Source passage
━━━━

A hypothetical droplet profile is constructed by fitting a series of data points based on a suitable mathematical model. Various parameters have been thoroughly studied using the generated data points of hypothetical droplet profiles. Currently, a variety of curve-fitting solutions for droplet modelling exist either as separate tools or as integral parts of a droplet measurement technique. Simple geometrical models such as the spherical method or the conic section method are mainly used for droplets with a small volume and a limited range of contact angles (0–100°) [10,11], whereas the Young–Laplace equation is universally applied since it is derived from fluid physics. Numerically solving the Young–Laplace equation generates an ideal droplet which corresponds to a real sessile droplet resting on a smooth solid surface. Solutions to the Young–Laplace equation have been proposed, with some notable works on the generation of tables of parameters relating to different droplet shape factors [12] using the minimisation of energy to obtain the governing differential equation for the shape of the droplet [13,14,15], or by applying the fourth-order Runge–Kutta method as a numerical solution to examine axisymmetric droplet interfaces [16]. Axisymmetric droplet shape analysis (ADSA) is a powerful droplet analysis technique developed based on the Young–Laplace equation. Throughout the years, different versions of the ADSA method have been developed such as ADSA—Profile [17,18], ADSA—Diameter (ADSA–D) [19], and ADSA—Height and Diameter (ADSA–HD) [20]. Besides measuring conventional liquid droplets, these tools have been used to analyse liquid marbles, which are liquid droplets coated with micro- or nanoparticles [21,22,23,24,25,26,27]. Thanks to their unique features such as high elasticity, self-propulsion, and ability to coalesce, liquid marbles are present in applications such as micro- or nanoscale chemical reaction control, microfluidics, or cosmetics [28,29,30,31,32,33,34,35,36,37,38,39,40,41]. When liquid marbles rest on a flat and smooth surface, they are analogous to a sessile droplet on a non-wetting solid surface [42]. Therefore, the shape of liquid marbles upon interaction with a liquid or solid substrate can be investigated via modelling techniques catered for conventional liquid droplets.

━━━━

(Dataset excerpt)
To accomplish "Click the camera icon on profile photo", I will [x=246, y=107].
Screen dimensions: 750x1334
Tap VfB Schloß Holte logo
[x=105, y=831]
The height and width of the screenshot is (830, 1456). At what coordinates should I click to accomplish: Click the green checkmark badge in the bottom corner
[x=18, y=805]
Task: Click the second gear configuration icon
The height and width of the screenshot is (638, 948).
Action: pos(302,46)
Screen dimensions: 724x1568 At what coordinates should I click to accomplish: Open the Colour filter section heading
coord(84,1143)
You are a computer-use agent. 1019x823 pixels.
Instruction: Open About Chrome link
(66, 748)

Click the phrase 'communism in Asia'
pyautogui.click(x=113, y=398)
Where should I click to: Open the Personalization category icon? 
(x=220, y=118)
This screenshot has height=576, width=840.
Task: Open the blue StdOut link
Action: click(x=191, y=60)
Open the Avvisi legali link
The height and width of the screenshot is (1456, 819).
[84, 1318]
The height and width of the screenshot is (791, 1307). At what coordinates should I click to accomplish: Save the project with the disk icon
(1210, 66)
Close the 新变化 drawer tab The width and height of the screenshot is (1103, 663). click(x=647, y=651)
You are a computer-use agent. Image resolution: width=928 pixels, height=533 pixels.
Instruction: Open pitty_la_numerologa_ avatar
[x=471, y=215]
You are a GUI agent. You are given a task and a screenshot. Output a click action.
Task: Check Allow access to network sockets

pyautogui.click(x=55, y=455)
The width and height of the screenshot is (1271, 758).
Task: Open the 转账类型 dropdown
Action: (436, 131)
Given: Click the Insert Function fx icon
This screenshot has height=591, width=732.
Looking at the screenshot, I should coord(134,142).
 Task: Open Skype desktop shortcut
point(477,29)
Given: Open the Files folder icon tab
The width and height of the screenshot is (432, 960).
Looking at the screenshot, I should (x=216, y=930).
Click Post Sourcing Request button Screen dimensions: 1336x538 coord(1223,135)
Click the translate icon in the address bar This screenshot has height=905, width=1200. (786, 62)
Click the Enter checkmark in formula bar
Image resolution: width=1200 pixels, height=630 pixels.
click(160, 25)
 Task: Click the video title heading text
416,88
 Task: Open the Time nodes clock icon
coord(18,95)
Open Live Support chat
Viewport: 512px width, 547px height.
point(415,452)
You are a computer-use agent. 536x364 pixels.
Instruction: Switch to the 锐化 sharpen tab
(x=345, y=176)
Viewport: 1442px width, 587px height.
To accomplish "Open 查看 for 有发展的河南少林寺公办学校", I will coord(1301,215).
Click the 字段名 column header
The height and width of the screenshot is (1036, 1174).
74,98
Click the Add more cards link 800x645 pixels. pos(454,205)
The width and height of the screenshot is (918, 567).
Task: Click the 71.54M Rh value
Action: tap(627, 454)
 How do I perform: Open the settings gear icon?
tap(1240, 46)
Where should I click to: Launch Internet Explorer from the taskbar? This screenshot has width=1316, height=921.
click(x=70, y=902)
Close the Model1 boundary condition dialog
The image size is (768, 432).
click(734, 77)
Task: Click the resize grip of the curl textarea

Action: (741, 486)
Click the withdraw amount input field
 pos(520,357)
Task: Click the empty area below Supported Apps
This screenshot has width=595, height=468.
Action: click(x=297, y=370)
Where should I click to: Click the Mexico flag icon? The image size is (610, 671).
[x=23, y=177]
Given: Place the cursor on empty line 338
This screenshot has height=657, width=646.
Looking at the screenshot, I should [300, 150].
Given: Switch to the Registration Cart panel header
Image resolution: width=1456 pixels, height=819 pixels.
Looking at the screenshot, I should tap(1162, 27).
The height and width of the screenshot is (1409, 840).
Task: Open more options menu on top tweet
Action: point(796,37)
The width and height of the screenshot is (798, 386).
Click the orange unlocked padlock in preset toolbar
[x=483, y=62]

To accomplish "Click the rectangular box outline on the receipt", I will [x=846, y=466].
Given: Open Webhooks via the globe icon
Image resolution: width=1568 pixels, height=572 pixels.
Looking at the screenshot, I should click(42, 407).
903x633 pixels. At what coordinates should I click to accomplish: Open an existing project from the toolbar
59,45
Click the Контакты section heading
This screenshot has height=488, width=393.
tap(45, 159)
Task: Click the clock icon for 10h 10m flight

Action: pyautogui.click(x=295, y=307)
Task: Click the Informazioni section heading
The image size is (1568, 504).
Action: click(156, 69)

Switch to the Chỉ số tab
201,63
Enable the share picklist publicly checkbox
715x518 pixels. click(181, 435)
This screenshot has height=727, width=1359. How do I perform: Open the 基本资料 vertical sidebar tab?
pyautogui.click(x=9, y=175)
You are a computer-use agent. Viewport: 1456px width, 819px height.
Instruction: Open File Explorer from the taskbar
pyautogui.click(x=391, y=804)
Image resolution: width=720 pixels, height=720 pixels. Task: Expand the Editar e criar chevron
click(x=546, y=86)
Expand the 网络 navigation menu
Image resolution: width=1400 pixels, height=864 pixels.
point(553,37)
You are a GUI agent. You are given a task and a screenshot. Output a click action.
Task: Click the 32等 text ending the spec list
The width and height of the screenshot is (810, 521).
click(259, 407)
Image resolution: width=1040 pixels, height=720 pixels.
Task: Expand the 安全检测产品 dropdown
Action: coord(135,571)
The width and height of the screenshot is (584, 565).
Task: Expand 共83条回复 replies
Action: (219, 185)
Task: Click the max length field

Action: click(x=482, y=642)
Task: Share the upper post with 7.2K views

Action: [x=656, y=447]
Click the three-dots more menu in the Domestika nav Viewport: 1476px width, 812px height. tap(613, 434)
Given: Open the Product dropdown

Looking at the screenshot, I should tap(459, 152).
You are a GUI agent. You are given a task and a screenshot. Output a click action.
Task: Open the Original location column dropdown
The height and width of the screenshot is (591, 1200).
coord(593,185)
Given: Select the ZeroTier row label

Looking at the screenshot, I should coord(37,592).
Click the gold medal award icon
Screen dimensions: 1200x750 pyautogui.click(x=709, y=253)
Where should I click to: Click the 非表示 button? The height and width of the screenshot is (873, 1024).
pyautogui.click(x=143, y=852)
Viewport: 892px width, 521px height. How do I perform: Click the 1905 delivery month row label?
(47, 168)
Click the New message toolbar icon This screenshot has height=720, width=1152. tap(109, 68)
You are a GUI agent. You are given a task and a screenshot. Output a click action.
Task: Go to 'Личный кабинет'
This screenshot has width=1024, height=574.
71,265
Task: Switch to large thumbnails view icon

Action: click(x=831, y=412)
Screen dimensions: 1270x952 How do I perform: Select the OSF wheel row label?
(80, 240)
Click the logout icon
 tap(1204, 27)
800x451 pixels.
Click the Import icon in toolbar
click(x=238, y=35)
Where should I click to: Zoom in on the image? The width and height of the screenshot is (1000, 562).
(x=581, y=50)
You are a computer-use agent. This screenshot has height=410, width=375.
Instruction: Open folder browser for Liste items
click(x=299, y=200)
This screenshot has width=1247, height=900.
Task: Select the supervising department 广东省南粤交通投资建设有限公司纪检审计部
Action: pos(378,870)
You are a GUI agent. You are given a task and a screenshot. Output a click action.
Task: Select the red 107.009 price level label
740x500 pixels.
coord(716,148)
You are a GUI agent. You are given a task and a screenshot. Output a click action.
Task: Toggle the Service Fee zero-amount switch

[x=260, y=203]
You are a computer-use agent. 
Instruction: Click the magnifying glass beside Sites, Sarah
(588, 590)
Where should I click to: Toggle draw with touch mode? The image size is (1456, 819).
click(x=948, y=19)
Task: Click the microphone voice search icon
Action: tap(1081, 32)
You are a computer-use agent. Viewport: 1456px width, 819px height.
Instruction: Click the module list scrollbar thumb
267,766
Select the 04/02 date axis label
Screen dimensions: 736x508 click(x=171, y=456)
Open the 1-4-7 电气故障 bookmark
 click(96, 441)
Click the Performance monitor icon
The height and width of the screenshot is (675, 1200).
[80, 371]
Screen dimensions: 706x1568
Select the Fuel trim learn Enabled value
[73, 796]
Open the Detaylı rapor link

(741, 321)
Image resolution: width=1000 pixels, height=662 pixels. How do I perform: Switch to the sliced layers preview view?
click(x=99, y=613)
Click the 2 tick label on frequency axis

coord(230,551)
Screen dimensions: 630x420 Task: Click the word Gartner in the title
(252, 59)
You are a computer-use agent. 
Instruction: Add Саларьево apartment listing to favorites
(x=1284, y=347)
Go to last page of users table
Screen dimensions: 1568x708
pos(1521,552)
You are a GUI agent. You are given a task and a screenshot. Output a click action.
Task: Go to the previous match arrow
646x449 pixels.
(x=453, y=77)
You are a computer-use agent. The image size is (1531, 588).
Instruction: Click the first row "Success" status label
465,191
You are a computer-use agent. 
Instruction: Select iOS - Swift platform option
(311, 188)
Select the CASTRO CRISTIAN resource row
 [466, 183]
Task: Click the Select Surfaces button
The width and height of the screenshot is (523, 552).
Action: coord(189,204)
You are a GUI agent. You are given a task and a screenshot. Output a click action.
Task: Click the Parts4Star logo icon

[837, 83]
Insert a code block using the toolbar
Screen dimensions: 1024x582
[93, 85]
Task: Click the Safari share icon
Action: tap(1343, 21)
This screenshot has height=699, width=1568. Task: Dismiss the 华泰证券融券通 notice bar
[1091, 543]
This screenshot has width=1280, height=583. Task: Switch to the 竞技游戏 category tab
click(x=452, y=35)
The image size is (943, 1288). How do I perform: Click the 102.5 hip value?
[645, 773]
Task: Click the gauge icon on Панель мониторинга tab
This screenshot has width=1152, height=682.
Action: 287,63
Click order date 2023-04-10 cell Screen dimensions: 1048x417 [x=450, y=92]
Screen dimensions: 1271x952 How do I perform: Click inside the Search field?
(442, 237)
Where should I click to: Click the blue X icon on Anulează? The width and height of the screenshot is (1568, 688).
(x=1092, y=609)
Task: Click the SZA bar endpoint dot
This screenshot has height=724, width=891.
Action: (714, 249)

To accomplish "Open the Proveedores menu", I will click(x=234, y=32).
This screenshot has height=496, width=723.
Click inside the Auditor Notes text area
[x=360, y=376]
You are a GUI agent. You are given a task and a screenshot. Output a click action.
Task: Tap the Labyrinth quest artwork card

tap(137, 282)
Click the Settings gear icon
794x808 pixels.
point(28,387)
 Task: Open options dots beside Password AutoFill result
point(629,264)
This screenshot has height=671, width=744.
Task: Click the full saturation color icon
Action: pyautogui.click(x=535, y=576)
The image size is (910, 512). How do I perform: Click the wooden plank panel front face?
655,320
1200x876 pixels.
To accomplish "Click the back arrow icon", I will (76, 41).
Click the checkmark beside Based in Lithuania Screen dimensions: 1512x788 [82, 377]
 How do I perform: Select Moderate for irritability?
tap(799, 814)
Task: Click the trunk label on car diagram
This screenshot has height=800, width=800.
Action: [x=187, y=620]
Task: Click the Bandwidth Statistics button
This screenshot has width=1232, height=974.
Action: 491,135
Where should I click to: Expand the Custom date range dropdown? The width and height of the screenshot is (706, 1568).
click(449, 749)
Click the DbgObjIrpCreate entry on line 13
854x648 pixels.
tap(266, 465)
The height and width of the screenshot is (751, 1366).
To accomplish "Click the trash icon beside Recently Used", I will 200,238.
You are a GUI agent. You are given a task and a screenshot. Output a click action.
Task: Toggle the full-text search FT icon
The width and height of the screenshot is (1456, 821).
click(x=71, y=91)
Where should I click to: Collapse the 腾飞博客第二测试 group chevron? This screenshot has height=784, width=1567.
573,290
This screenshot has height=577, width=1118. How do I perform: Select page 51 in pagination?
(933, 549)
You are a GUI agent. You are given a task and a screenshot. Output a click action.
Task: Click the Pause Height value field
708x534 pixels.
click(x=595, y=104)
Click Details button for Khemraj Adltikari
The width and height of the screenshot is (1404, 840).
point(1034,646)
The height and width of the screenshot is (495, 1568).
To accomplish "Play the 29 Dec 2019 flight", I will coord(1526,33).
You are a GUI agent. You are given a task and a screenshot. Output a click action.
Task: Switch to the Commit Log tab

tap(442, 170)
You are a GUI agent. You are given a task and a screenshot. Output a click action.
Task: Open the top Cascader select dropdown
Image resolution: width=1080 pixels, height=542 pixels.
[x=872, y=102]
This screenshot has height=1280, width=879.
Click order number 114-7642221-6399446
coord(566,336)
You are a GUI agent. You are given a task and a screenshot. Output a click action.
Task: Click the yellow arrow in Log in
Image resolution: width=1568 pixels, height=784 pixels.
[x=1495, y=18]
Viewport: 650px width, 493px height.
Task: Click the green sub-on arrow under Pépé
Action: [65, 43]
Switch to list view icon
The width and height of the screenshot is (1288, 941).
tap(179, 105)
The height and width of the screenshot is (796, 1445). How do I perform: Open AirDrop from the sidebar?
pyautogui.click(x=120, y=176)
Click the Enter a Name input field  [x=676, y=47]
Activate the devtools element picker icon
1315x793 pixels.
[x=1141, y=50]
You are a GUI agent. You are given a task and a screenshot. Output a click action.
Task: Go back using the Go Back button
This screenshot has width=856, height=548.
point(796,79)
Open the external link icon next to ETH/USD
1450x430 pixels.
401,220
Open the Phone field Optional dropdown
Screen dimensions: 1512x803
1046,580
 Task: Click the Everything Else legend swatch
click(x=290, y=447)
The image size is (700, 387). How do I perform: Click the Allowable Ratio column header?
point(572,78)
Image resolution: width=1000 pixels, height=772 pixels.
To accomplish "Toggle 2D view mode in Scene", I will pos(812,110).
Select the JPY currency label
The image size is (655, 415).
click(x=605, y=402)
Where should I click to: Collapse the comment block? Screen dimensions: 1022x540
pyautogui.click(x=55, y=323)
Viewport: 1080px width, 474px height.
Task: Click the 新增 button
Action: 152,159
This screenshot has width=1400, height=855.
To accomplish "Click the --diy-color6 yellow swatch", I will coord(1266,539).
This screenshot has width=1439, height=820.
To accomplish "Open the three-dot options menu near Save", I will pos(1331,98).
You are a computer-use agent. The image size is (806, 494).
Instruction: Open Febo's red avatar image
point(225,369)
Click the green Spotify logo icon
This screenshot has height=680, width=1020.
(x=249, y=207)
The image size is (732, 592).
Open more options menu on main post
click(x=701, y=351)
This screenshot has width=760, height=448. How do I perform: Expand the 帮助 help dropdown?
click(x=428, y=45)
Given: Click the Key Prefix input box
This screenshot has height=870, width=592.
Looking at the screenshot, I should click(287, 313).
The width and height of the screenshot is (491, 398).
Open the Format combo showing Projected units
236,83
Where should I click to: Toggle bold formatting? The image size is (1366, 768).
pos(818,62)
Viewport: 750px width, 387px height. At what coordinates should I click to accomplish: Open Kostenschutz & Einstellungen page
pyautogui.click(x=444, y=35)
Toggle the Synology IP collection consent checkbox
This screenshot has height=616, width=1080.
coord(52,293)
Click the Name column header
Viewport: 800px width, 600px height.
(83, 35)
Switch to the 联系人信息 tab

━━━━

Exercise requirements
A. Answer these questions from the droplet-modelling passage:
(i) For what range of contact angles are the spherical and conic section methods mainly used?
(ii) What are liquid marbles?
(iii) Which numerical method was applied to examine axisymmetric droplet interfaces?
B. Resume the droplet-modelling passage, writing on from its last sentence.

Answers for the tasks
A.
(i) 0–100°
(ii) Liquid droplets coated with micro- or nanoparticles
(iii) The fourth-order Runge–Kutta method

B.
Modern droplet modelling tools are extremely versatile and highly effective in terms of producing and analysing liquid droplets [43,44,45,46]. However, highly precise instruments packaged with proprietary analysis software tend to cost tens of thousands of dollars. Thus, the development of a cost-effective and easily accessible alternative modelling technique will facilitate the research of sessile droplets in various settings. This study proposes an elliptic model to generate sessile droplet profiles which provide measurable parameters such as contact angles and surface tensions. This model divides the droplet into two elliptic curves which can be uniquely defined using an analytical method. The model accurately generates the surface tension of the liquid using only two points from the top half of the droplet. Moreover, if the position of the three-phase contact point is known, the model can generate the contact angle which is difficult to measure accurately. Our elliptic model generates all these critical parameters without iteration which eliminates the need for complex algorithm optimisation.

2. Theoretical Background

The profile of a sessile droplet can be approximated as a truncated circle. However, this approximation only applies to extremely small droplets. For larger droplets, the profile can be estimated as a truncated ellipse instead. This approximation applies to droplets with contact angles less than 90°. For larger contact angles, the bottom portion of the droplet no longer conforms with the elliptic curve. This study accurately models the profiles using distinct top and bottom half ellipses. The asymmetric ellipses are bordered by a shared equator where the droplet width is at its maximum.

2.1. Defining the Ellipses

First, we split the droplet into the top and bottom ellipses, Figure 1. The origin of the coordinate system is defined as the intersection between the equator and the vertical axis of symmetry. The general equation for an ellipse can be formulated as

$$\frac{{\left(x-x_0\right)}^2}{a^2}+\frac{{(y-y_0)}^2}{b^2}=1$$

(1)

where a and b are the semi-major and semi-minor axes, respectively; x and y are represented as standard parametric equations such that x = a cos t and y = b sin t, where t is an angle that ranges from 0 to 90°. The top ellipse is centred at the origin (0,0) such that x₀ = y₀ = 0. For the bottom ellipse, the semi-major and semi-minor axes are defined as a′ and b′. The bottom ellipse is centred at (a−a′,0) instead of the origin such that both the top and bottom ellipses share the same equatorial point.

The respective ellipses were defined using image analysis on a captured digital image of a real droplet to determine the coordinates of three critical points. The critical points are the top point, the equatorial point, and the bottom point, which is the three-phase contact point, Figure 1.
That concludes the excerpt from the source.